Павел разворачивает затертую до дыр флотскую газету, которую прислали матери моряки, и перед его глазами встает отец. Портрет в газете уже потускнел, словно отец смотрит сквозь седой туман. И на нем расплылись темные большие пятна. Это мамины слезы. Следы сотен рук, потому что тогда газета обошла чуть не весь Новоград, как только ее принес почтальон.

Из соленого тумана выплывает отец. Павел отчетливо представляет себе ночь на море, которое бешено бьется в железные борта катера, ему даже слышится шум прибоя. Он вспоминает, как к ним приезжал матрос, который чудом спасся. Он плавал на спасательном кругу и его, потерявшего сознание, подобрал наш сторожевик, возвращавшийся с задания. Павел слушал рассказ матроса и запомнил его навсегда.

Одинокий катер вел главстаршина Остап Зарва, помня короткий приказ: прорваться в бухту, вызвать огонь на себя и засечь огневые точки. Это была разведка боем. Остап Зарва помнил не только о ней. Он думал, что где-то там, на темном берегу, в подвале или землянке живут его жена и сын. Четверо матросов припали к пулеметам на палубе. Моторист замер возле дизеля. И берег выскочил из темноты как-то неожиданно. В небо сразу взвились ослепительные лучи прожекторов. Видно, гитлеровцы приняли грохот моторов за гул самолетов. Но вот, словно по команде, лучи упали в море и запрыгали по волнам, скрестились, схватив катер в тиски. Тихий берег сразу дрогнул громом пушек, вспыхнул огнем батарейных выстрелов. Перед катером поднялись пенистые столбы разрывов. По палубе и по бортам застучали осколки. Что-то острое ожгло плечо Остапа. Руки обмякли, но не упали со штурвала. Он собрал последние силы.

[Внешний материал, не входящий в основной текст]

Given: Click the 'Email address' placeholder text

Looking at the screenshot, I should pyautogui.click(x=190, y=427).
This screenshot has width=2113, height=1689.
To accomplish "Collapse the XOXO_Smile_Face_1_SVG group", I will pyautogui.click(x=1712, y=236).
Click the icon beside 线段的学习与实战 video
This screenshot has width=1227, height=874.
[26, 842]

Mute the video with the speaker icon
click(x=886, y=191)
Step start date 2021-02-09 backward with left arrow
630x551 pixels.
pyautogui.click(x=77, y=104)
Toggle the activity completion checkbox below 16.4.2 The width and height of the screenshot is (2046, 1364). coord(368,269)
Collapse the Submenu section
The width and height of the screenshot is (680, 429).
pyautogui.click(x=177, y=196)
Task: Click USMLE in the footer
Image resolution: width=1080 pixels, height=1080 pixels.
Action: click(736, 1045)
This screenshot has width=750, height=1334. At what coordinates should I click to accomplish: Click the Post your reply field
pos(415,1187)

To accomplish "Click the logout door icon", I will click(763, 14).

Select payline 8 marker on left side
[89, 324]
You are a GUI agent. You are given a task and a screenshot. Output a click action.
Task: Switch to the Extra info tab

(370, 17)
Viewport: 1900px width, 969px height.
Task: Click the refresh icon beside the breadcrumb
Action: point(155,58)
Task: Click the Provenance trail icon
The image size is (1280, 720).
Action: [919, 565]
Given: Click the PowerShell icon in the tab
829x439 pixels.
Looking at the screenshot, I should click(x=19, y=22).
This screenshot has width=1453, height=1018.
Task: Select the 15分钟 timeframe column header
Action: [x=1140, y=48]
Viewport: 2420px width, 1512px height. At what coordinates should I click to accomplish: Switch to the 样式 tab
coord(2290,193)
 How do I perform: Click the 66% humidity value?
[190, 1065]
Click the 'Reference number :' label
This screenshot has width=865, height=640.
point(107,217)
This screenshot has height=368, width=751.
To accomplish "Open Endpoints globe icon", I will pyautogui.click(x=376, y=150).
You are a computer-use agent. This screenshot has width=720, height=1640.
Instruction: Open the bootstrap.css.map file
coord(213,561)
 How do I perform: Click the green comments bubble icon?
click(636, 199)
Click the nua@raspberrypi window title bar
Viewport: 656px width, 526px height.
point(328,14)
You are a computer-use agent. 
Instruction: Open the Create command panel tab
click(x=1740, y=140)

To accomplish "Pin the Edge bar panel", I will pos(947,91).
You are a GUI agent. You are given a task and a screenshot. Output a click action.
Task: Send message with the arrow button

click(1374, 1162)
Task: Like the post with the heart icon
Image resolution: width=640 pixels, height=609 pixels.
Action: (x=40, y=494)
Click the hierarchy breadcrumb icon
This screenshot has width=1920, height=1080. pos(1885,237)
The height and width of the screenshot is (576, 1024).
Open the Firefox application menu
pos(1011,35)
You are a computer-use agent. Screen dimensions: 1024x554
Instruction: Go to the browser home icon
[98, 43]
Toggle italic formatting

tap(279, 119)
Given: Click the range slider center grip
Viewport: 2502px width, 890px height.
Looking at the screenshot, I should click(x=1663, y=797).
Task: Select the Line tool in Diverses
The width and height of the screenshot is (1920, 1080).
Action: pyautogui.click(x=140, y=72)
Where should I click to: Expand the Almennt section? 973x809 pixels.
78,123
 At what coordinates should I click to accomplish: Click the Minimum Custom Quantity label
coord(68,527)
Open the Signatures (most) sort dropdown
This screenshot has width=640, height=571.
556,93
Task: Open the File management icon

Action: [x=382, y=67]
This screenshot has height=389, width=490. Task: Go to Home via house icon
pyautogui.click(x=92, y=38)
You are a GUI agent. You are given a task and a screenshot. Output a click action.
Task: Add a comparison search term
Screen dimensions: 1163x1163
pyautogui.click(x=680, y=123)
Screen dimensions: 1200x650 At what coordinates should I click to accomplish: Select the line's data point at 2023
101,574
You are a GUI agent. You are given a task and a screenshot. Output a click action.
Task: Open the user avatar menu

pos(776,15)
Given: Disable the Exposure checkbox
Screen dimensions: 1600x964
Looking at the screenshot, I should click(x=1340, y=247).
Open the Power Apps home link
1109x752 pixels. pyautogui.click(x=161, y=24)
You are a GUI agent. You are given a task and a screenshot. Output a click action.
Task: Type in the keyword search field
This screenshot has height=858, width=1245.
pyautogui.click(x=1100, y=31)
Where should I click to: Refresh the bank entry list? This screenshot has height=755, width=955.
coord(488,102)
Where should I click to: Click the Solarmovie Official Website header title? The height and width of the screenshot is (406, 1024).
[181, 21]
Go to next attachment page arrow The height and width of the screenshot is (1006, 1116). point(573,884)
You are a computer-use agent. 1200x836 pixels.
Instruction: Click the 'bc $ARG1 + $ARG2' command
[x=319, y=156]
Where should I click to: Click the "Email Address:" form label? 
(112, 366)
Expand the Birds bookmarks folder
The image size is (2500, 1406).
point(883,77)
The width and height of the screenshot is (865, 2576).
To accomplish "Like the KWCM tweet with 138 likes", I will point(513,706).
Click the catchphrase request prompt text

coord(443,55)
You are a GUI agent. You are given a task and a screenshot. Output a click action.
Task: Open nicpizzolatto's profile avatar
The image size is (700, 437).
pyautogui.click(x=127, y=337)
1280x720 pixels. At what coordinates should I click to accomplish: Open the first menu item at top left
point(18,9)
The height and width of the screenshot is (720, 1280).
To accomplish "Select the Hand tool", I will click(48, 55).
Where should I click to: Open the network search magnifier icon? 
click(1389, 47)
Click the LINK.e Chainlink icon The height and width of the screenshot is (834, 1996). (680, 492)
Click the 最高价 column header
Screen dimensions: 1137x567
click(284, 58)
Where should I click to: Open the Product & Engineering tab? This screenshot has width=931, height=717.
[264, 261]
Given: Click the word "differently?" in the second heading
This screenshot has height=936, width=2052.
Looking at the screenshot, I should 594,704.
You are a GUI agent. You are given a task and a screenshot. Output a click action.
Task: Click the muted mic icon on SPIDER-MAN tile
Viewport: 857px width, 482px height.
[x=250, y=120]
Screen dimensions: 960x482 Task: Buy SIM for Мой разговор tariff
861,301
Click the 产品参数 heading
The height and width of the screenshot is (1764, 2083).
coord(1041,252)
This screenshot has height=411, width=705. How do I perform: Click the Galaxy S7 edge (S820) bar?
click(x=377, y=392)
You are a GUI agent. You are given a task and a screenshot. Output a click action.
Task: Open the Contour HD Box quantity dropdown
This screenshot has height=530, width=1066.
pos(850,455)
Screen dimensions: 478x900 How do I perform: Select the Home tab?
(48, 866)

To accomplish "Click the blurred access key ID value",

— Полный вперед! — приказал Зарва.

Катер ворвался в бухту. Матросы ударили из пулеметов по вражеским катерам, и там начался пожар, послышался взрыв. Все огневые точки противника были засечены. Задание выполнено. Можно было возвращаться обратно. Зарва переложил руль. Но мотор молчал. Из машинного отделения еле выбрался моторист, его тоже ранило. Когда Остап Зарва наклонился к нему, тот был уже мертв.

Катер беспомощно качался на волнах. Фашисты почему-то прекратили огонь.

— Гады! Вон чего захотели! — зло ругнулся Зарва, когда увидел, что от берега отчалили три немецких катера.

— Огонь! — приказал Зарва и по привычке рванулся на ходовой мостик.